Predictive Power of Likes


Individual traits and attributes can be predicted to a high degree of accuracy based on records of users’ Likes. The best predictors of high intelligence include “Thunderstorms,” “The Colbert Report,” “Science,” and “Curly Fries,” whereas low intelligence was indicated by “Sephora,” “I Love Being A Mom,” “Harley Davidson,” and “Lady Antebellum.” Good predictors of male homosexuality included “No H8 Campaign,” “Mac Cosmetics,” and “Wicked The Musical,” whereas strong predictors of male heterosexuality included “Wu-Tang Clan,” “Shaq,” and “Being Confused After Waking Up From Naps.” 



Accuracy of selected predictions as a function of the number of available Likes. Accuracy is expressed as AUC (gender) and Pearson’s correlation coefficient (age and openness). About 50% of users in this sample had at least 100 Likes and about 20% had at least 250 Likes. Note, that for gender (dichotomous variable) the random guessing baseline corresponds to an AUC = 0.50. The Psychometrics Centre, University of Cambridge.


Moreover, note that few users were associated with Likes explicitly revealing their attributes. For example, less than 5% of users labeled as gay were connected with explicitly gay groups, such as No H8 Campaign, “Being Gay,” “Gay Marriage,” “I love Being Gay,” “We Didn’t Choose To Be Gay We Were Chosen.” Consequently, predictions rely on less informative but more popular Likes, such as “Britney Spears” or “Desperate Housewives” (both moderately indicative of being gay).

Conclusions


Similarity between Facebook Likes and other widespread kinds of digital records, such as browsing histories, search queries, or purchase histories suggests that the potential to reveal users’ attributes is unlikely to be limited to Likes. Moreover, the wide variety of attributes predicted in this study indicates that, given appropriate training data, it may be possible to reveal other attributes as well.

Predicting users’ individual attributes and preferences can be used to improve numerous products and services. For instance, digital systems and devices (such as online stores or cars) could be designed to adjust their behavior to best fit each user’s inferred profile. Also, the relevance of marketing and product recommendations could be improved by adding psychological dimensions to current user models. For example, online insurance advertisements might emphasize security when facing emotionally unstable (neurotic) users but stress potential threats when dealing with emotionally stable ones. 



Moreover, digital records of behavior may provide a convenient and reliable way to measure psychological traits. Automated assessment based on large samples of behavior may not only be more accurate and less prone to cheating and misrepresentation but may also permit assessment across time to detect trends.

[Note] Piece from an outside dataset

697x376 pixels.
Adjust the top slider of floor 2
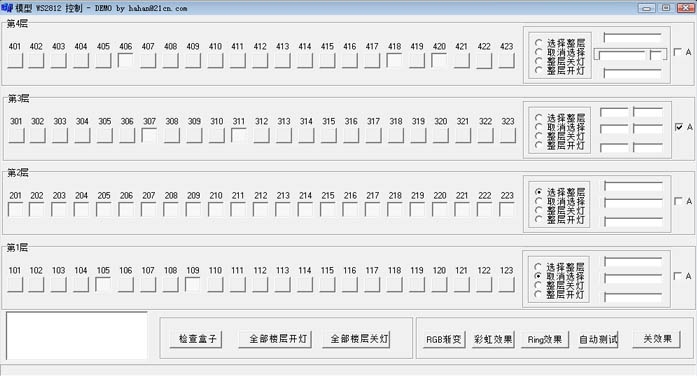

Moreover, inference based on observations of digitally recorded behavior may open new doors for research in human psychology.

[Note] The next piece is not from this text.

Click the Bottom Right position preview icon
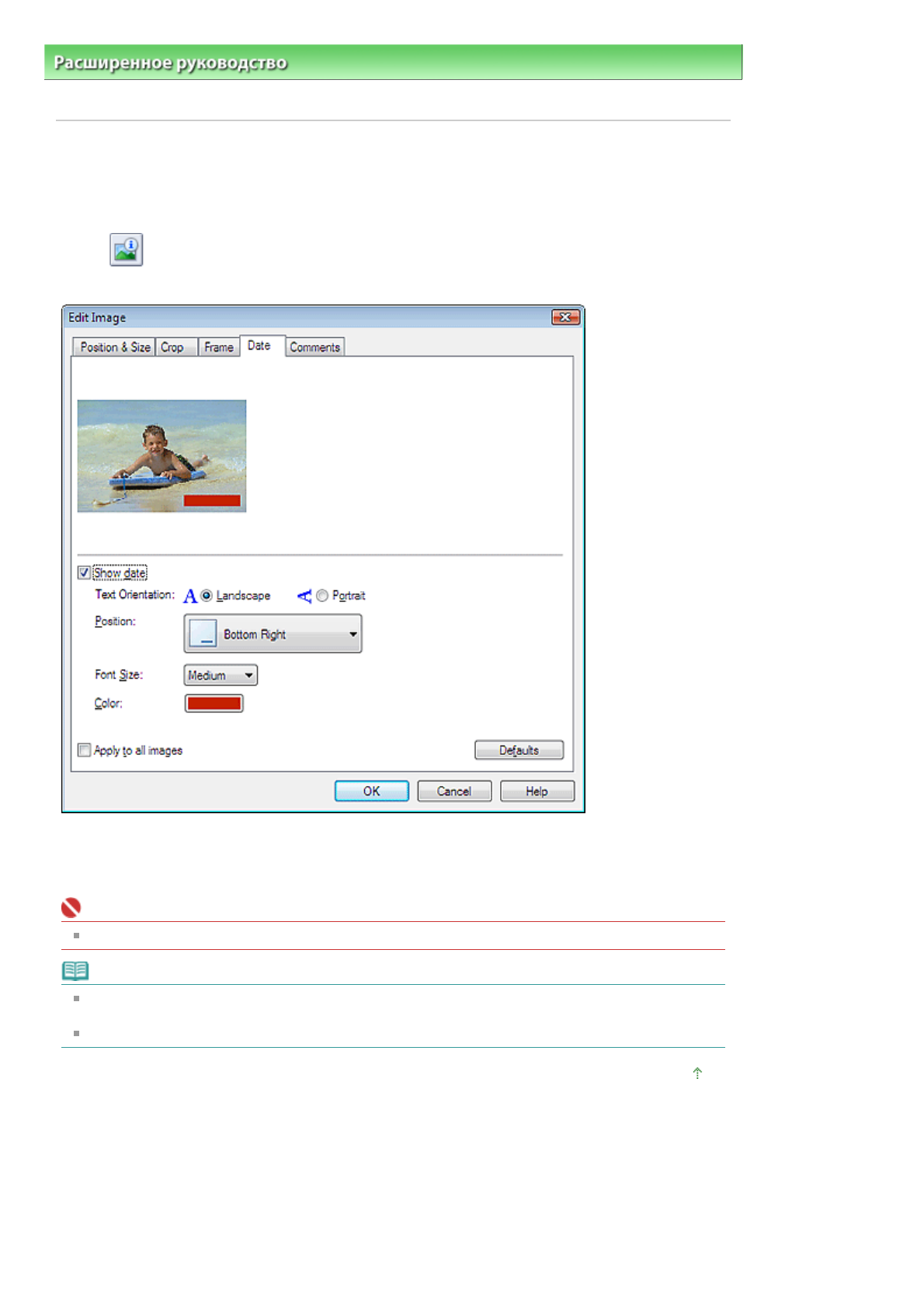 pos(203,634)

On the other hand, the predictability of individual attributes from digital records of behavior may have considerable negative implications, because it can easily be applied to large numbers of people without obtaining their individual consent and without them noticing. Commercial companies, governmental institutions, or even one’s Facebook friends could use software to infer attributes such as intelligence, sexual orientation, or political views that an individual may not have intended to share. One can imagine situations in which such predictions, even if incorrect, could pose a threat to an individual’s well-being, freedom, or even life. Importantly, given the ever-increasing amount of digital traces people leave behind, it becomes difficult for individuals to control which of their attributes are being revealed.

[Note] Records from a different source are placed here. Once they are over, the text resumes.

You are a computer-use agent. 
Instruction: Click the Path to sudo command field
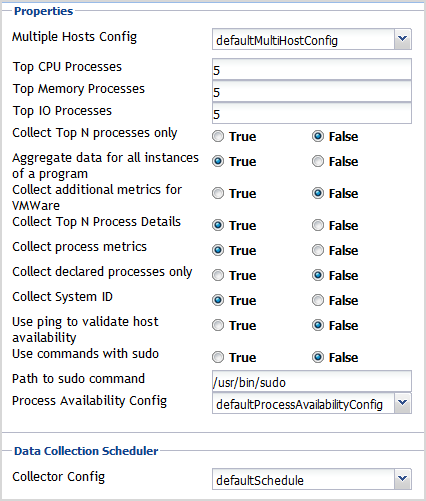tap(312, 381)
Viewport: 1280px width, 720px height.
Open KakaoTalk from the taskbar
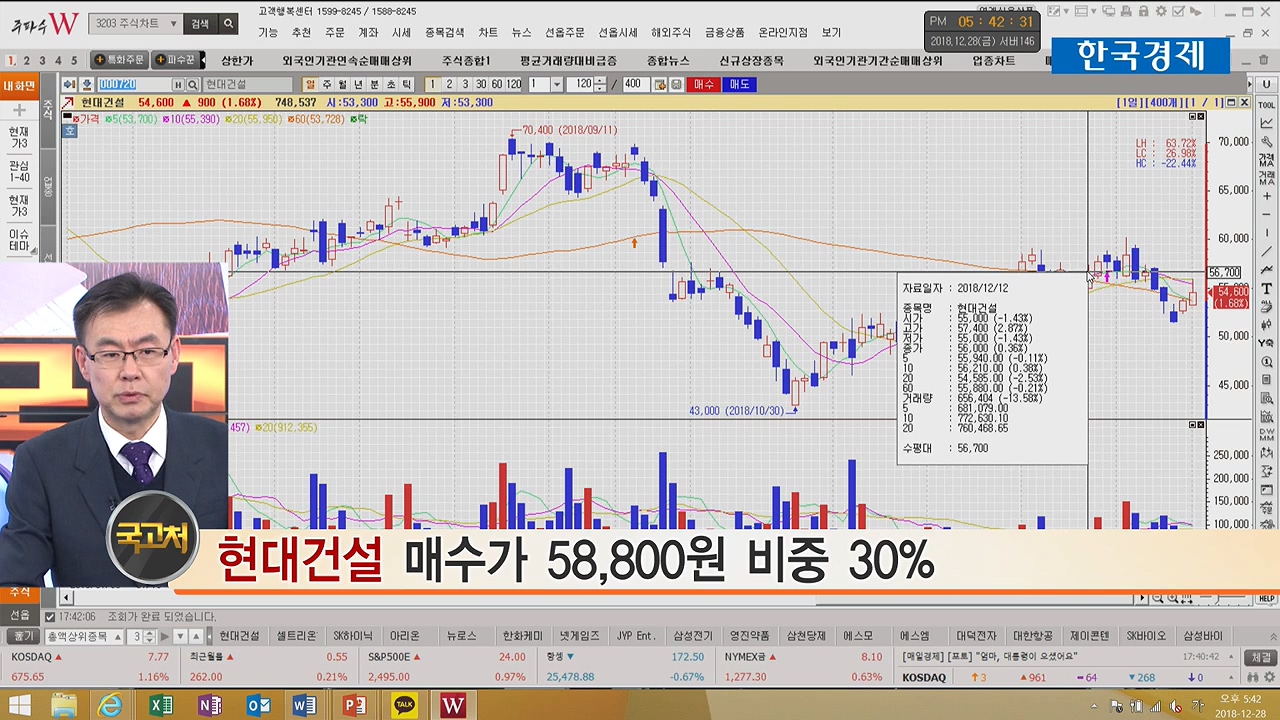pyautogui.click(x=404, y=705)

There is a risk that the growing awareness of digital exposure may negatively affect people’s experience of digital technologies, decrease their trust in online services, or even completely deter them from using digital technology. It is our hope, however, that the trust and goodwill among parties interacting in the digital environment can be maintained by providing users with transparency and control over their information, leading to an individually controlled balance between the promises and perils of the Digital Age.